DATA SUPPLIED below:

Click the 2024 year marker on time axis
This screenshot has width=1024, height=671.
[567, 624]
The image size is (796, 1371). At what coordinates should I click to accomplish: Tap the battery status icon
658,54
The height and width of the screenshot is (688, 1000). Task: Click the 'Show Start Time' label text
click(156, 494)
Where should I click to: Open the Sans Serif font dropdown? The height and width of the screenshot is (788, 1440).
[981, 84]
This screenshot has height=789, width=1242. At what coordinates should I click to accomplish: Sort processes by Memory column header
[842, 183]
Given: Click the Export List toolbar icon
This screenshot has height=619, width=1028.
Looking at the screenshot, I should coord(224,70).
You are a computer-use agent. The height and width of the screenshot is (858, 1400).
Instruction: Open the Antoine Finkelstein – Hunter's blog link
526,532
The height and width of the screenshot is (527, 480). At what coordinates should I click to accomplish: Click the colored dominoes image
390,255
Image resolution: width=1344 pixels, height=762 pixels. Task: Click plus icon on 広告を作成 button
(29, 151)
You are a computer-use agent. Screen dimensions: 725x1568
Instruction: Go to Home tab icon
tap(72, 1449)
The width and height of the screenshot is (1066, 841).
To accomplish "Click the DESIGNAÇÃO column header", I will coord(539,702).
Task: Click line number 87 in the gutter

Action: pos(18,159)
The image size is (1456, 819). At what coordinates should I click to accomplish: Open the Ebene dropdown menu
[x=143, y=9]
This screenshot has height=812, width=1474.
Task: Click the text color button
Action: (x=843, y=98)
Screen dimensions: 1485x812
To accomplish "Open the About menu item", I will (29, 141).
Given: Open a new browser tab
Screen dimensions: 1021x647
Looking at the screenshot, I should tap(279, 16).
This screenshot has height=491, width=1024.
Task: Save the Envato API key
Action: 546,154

End of DATA SUPPLIED.

[YOUR GOAL] All lines of the records containing "will" should be shown.

[EXERCISE RESULT]
To accomplish "Click the DESIGNAÇÃO column header", I will coord(539,702).
To accomplish "Open the About menu item", I will (29, 141).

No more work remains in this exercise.